> [RECORDS TO USE]
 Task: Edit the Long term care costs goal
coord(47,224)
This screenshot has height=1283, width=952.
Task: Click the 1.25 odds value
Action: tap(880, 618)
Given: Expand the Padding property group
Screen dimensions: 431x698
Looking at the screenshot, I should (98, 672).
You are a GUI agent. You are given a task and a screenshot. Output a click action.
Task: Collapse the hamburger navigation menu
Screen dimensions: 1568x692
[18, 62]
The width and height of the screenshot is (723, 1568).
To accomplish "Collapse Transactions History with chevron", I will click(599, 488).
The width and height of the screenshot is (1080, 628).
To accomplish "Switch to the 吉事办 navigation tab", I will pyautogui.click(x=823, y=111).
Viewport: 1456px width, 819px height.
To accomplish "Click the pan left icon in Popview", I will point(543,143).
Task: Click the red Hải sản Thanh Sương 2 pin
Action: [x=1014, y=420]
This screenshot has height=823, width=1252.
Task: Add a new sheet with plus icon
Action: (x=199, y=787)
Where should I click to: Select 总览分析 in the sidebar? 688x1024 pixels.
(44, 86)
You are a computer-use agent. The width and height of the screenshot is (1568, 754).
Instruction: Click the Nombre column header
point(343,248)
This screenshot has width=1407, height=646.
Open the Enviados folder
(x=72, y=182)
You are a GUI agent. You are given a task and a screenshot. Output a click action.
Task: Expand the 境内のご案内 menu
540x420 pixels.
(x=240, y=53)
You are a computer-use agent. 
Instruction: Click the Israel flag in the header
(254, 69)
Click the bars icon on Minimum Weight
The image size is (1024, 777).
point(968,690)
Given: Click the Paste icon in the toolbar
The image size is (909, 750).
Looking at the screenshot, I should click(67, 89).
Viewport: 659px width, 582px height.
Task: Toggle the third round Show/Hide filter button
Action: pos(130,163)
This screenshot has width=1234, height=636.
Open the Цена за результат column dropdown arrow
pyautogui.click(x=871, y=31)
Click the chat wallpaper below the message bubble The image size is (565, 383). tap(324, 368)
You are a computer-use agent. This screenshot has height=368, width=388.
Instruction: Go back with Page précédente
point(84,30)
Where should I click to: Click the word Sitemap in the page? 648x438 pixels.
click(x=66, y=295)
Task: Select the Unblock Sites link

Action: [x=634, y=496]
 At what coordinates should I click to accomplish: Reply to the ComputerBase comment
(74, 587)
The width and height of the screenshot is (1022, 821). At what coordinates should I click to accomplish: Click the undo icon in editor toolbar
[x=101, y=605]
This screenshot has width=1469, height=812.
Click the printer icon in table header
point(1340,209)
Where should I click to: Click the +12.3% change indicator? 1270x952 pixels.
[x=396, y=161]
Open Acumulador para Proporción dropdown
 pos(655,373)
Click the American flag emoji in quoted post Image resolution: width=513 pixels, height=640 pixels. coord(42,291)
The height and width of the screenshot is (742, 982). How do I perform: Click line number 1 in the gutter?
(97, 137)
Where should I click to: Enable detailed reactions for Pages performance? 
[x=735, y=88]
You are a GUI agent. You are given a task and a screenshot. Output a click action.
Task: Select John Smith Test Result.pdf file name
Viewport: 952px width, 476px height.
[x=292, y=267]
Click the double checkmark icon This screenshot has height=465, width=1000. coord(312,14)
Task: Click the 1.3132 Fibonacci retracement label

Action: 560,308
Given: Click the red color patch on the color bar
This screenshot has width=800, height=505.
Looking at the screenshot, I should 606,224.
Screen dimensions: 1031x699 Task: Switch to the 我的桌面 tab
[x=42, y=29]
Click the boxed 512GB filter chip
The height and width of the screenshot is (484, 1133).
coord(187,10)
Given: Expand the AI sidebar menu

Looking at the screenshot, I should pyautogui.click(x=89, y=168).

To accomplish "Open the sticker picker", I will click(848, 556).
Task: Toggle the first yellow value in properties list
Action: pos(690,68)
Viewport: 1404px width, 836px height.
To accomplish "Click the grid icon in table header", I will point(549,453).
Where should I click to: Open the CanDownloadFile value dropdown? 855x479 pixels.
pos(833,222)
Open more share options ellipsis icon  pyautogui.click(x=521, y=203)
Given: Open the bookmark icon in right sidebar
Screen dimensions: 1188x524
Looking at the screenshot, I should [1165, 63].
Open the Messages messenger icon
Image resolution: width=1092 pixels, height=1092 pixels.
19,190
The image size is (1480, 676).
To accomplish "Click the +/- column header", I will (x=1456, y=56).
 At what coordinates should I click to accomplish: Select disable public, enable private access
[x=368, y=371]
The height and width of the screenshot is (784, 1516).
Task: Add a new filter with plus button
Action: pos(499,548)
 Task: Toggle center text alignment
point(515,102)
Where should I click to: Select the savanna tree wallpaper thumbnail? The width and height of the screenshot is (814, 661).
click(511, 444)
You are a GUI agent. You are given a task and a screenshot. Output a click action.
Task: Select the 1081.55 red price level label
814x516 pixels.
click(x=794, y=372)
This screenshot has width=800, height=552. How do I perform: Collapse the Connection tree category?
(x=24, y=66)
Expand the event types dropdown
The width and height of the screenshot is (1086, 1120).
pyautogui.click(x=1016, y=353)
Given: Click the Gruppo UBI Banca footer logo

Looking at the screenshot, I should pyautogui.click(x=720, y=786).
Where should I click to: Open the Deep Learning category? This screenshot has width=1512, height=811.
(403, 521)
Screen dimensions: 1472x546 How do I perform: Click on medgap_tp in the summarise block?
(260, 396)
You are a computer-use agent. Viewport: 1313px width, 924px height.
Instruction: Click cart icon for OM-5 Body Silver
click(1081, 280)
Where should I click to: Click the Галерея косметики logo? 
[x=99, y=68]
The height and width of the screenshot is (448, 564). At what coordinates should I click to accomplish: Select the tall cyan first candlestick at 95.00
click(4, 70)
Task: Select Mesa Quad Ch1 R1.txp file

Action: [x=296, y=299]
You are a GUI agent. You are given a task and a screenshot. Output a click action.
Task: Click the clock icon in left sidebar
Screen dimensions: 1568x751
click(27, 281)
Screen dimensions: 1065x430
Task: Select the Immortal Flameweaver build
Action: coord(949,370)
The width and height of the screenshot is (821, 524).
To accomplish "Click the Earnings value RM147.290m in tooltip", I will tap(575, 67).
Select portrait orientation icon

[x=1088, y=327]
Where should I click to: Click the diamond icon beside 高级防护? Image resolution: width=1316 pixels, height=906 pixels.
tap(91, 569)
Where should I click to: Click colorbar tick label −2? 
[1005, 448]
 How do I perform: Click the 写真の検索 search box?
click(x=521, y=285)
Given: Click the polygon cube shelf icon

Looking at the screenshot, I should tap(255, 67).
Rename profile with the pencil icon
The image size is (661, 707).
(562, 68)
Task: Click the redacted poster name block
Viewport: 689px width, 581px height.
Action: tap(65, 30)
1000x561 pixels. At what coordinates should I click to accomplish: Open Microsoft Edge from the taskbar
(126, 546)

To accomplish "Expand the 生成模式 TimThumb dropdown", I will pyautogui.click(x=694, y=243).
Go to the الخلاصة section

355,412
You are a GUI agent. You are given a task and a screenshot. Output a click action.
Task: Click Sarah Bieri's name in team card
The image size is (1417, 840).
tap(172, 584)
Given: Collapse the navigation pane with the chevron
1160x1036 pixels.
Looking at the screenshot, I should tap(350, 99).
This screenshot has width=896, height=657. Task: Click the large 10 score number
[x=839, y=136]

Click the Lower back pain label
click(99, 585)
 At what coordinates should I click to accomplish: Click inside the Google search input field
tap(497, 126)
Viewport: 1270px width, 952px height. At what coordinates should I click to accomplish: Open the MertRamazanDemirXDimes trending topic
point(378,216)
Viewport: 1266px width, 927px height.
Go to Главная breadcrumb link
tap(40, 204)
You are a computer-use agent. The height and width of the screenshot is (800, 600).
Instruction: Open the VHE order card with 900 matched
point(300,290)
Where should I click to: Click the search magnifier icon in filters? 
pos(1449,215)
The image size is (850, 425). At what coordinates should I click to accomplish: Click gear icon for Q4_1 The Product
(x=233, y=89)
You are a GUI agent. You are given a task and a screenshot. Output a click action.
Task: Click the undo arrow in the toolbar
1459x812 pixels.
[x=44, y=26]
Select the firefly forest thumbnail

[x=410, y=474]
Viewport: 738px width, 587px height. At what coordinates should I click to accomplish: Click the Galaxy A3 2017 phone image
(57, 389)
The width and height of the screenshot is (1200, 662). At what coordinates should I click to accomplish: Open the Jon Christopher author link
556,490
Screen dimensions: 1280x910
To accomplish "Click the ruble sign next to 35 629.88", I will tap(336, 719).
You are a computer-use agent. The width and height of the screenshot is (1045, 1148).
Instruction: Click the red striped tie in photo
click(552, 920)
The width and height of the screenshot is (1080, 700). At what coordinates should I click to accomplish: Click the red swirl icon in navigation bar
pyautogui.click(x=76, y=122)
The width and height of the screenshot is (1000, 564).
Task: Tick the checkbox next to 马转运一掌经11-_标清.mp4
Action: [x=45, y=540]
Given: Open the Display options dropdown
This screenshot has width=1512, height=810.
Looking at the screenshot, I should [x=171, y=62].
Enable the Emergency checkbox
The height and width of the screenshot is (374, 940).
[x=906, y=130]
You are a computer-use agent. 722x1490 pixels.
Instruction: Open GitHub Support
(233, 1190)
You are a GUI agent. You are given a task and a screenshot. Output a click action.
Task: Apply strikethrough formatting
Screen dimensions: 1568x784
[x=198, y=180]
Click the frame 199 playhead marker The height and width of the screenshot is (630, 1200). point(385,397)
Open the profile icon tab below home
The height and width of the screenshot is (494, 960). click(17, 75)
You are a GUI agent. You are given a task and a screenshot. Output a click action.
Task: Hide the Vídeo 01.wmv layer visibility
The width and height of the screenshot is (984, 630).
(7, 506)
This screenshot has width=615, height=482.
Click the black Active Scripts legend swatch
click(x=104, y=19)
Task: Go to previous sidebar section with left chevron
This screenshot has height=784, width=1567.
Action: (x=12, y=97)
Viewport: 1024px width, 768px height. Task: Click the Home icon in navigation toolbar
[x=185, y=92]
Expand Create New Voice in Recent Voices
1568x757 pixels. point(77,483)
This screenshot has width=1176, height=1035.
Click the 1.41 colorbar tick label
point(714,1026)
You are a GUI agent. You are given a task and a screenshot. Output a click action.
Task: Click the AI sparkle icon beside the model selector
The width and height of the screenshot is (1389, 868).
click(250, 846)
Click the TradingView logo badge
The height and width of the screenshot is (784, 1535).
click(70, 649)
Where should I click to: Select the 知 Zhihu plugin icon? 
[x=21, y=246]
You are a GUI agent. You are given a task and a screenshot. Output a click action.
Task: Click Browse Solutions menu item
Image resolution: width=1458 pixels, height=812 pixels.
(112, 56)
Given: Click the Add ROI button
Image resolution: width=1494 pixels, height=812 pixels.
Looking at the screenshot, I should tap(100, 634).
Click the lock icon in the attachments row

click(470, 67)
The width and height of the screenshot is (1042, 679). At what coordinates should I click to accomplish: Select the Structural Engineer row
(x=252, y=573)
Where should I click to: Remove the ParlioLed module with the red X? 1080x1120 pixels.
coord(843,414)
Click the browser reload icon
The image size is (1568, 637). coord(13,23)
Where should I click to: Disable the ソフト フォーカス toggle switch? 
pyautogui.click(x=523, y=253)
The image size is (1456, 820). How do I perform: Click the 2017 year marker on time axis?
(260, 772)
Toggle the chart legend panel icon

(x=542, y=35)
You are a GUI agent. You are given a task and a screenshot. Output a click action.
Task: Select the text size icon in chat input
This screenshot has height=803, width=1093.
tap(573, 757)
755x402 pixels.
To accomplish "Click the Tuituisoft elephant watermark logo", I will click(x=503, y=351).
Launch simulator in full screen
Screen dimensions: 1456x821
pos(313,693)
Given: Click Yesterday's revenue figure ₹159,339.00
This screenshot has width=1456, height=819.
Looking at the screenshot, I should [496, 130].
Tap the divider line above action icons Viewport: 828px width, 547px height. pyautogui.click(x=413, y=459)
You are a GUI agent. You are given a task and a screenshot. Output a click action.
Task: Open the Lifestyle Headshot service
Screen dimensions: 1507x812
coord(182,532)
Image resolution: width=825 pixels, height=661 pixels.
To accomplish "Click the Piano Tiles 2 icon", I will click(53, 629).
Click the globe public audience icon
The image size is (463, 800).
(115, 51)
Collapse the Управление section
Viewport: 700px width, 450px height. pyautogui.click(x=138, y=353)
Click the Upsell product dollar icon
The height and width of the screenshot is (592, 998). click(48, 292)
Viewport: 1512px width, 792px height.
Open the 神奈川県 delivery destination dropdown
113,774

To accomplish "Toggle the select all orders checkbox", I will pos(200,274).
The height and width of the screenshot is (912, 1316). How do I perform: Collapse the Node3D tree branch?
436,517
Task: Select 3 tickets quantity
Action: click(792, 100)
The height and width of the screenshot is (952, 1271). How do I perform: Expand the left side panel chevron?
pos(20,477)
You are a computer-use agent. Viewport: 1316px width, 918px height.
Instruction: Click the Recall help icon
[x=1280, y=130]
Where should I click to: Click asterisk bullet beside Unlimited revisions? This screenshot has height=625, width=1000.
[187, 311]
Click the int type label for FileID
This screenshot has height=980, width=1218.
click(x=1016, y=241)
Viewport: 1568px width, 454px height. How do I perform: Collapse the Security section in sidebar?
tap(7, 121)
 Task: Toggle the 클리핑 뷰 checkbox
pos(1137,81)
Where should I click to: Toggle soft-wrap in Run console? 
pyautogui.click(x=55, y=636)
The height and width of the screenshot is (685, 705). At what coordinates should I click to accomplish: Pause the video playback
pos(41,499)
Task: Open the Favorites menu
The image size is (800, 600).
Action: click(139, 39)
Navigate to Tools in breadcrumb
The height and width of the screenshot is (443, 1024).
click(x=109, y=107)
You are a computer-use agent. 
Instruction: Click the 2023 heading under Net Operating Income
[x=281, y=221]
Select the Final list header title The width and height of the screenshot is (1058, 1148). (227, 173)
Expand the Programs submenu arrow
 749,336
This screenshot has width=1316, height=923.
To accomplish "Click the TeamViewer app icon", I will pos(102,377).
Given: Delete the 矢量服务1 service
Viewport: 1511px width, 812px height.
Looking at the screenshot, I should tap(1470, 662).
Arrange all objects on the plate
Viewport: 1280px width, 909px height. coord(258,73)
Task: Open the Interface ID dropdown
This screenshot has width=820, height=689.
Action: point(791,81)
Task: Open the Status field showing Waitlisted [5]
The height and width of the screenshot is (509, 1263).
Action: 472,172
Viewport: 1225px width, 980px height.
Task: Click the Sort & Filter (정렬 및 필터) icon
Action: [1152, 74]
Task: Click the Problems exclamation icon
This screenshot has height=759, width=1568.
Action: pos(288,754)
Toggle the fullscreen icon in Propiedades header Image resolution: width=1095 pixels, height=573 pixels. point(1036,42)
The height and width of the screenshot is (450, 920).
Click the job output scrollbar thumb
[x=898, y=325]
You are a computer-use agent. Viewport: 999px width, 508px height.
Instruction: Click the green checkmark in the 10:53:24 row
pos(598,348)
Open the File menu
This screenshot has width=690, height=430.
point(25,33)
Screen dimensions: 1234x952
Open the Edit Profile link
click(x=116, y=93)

> [WRITTEN TASK] Copy out the data above from the line containing "The image size is (1480, 676)." through the line containing "click(x=794, y=372)", keeping every line unchanged.

> [EXERCISE ANSWER]
The image size is (1480, 676).
To accomplish "Click the +/- column header", I will (x=1456, y=56).
 At what coordinates should I click to accomplish: Select disable public, enable private access
[x=368, y=371]
The height and width of the screenshot is (784, 1516).
Task: Add a new filter with plus button
Action: pos(499,548)
 Task: Toggle center text alignment
point(515,102)
Where should I click to: Select the savanna tree wallpaper thumbnail? The width and height of the screenshot is (814, 661).
click(511, 444)
You are a GUI agent. You are given a task and a screenshot. Output a click action.
Task: Select the 1081.55 red price level label
814x516 pixels.
click(x=794, y=372)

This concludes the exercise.